----- The input
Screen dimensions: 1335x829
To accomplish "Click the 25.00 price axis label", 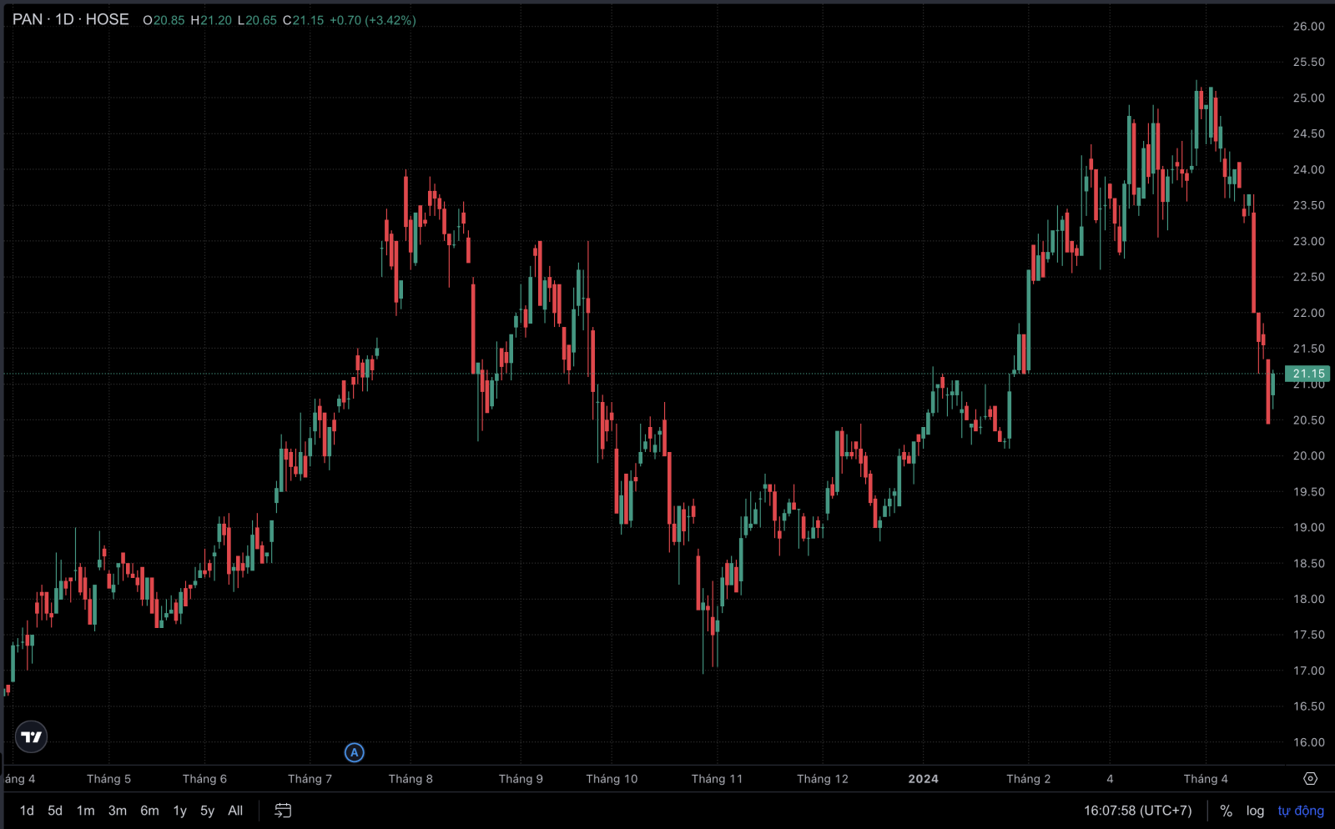I will [1308, 98].
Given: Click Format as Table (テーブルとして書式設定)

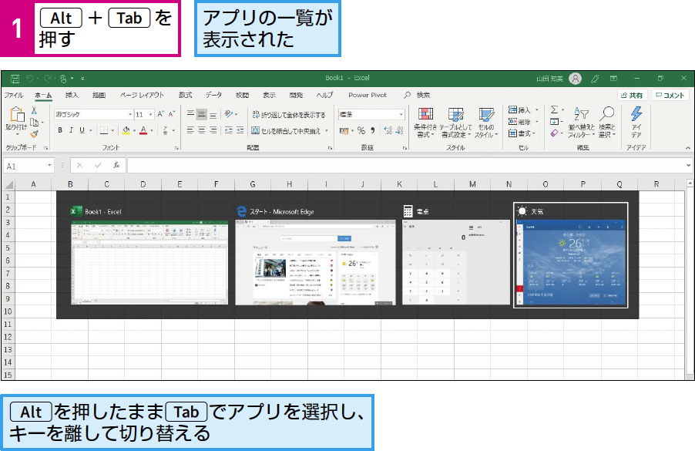Looking at the screenshot, I should pyautogui.click(x=455, y=119).
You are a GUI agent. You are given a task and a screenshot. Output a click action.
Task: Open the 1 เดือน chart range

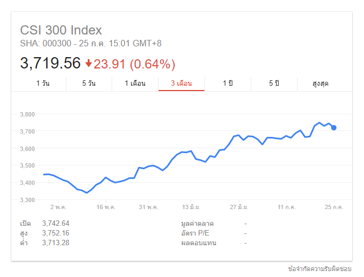(x=135, y=84)
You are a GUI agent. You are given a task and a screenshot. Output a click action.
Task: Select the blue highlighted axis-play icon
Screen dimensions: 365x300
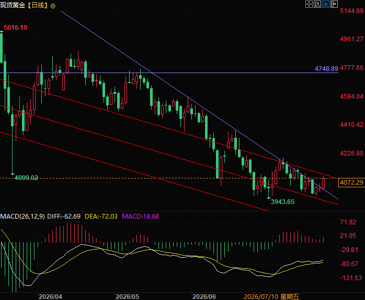tap(326, 4)
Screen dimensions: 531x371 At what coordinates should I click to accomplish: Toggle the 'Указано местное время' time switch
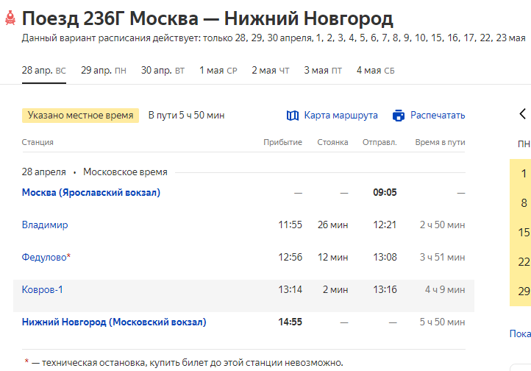[x=81, y=116]
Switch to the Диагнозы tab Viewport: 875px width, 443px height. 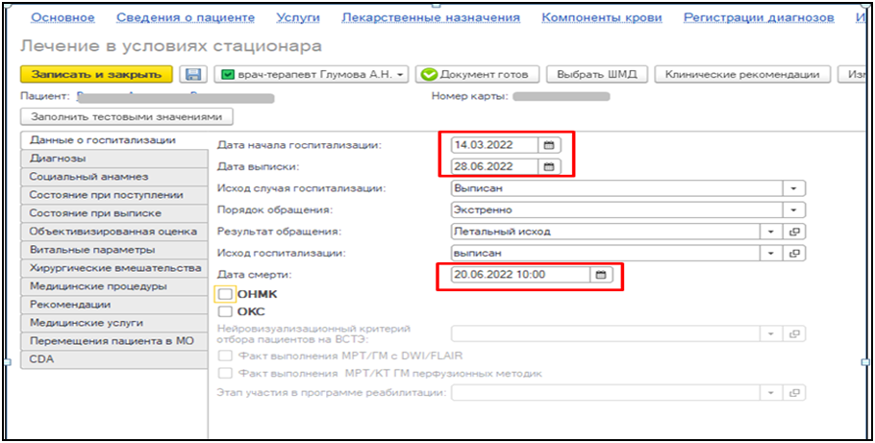click(x=58, y=158)
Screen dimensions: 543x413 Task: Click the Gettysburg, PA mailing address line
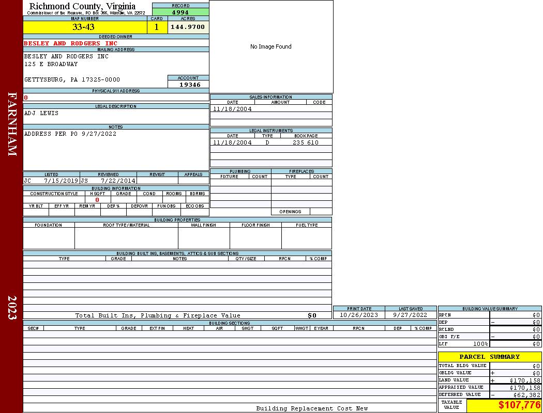[x=72, y=80]
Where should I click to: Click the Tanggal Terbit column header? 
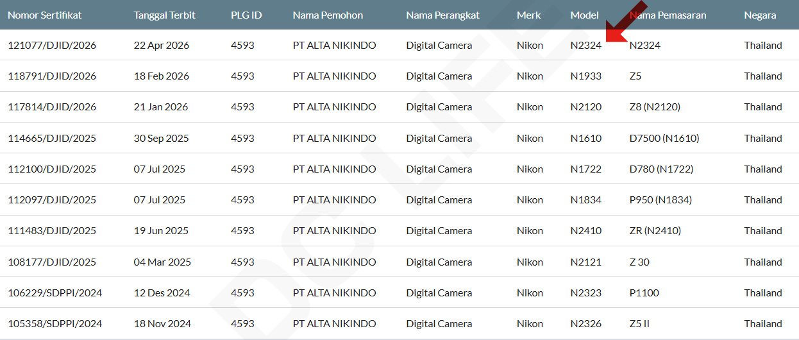pyautogui.click(x=164, y=15)
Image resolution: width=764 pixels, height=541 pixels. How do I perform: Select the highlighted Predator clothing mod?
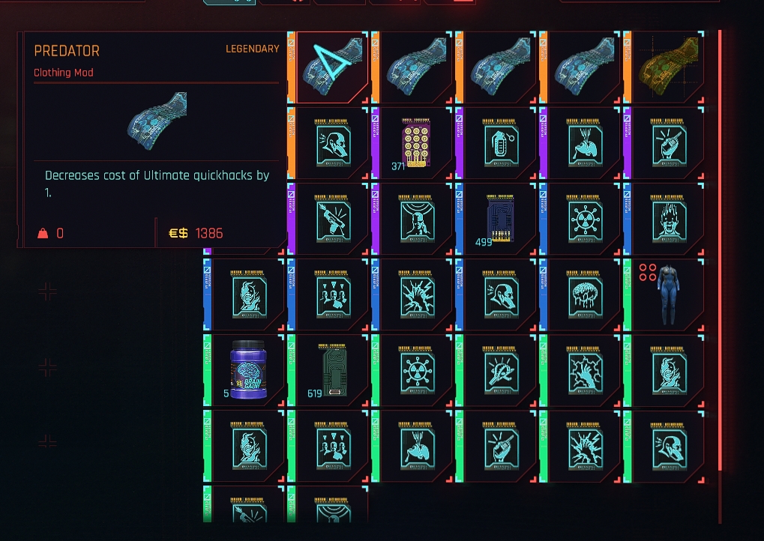pyautogui.click(x=332, y=67)
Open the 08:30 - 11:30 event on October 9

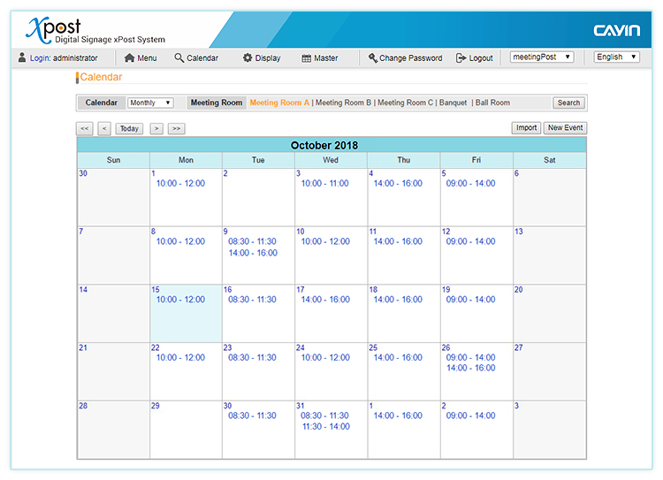click(x=252, y=241)
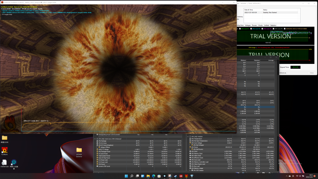The image size is (318, 179).
Task: Select the Stability Test Started log row
Action: (270, 13)
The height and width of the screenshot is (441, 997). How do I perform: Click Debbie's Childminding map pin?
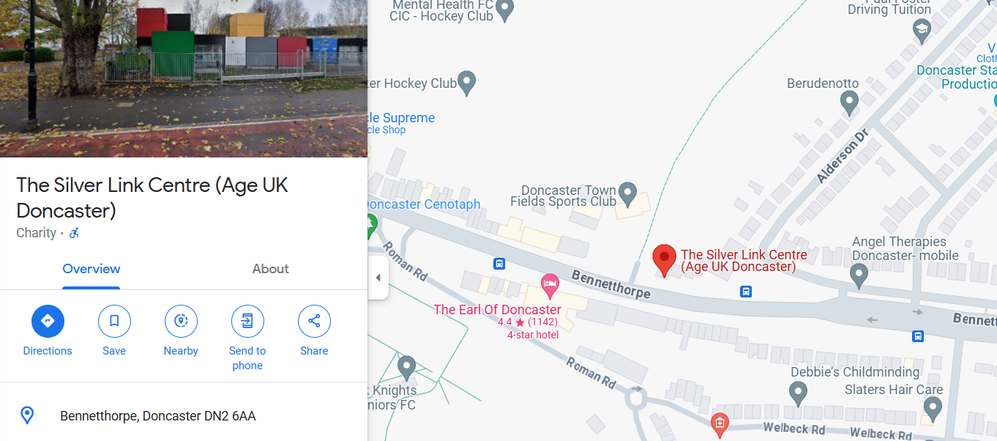tap(799, 394)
----------
Write out word for word every line from the line with "Image resolution: width=764" through the final line of the records, both included, skipping the pictures.

Image resolution: width=764 pixels, height=541 pixels. How do I perform: Select the highlighted Predator clothing mod?
pyautogui.click(x=332, y=67)
Open the 08:30 - 11:30 event on October 9

click(x=252, y=241)
The image size is (318, 179).
Task: Select the Stability Test Started log row
Action: (270, 13)
The height and width of the screenshot is (441, 997). How do I perform: Click Debbie's Childminding map pin?
tap(799, 394)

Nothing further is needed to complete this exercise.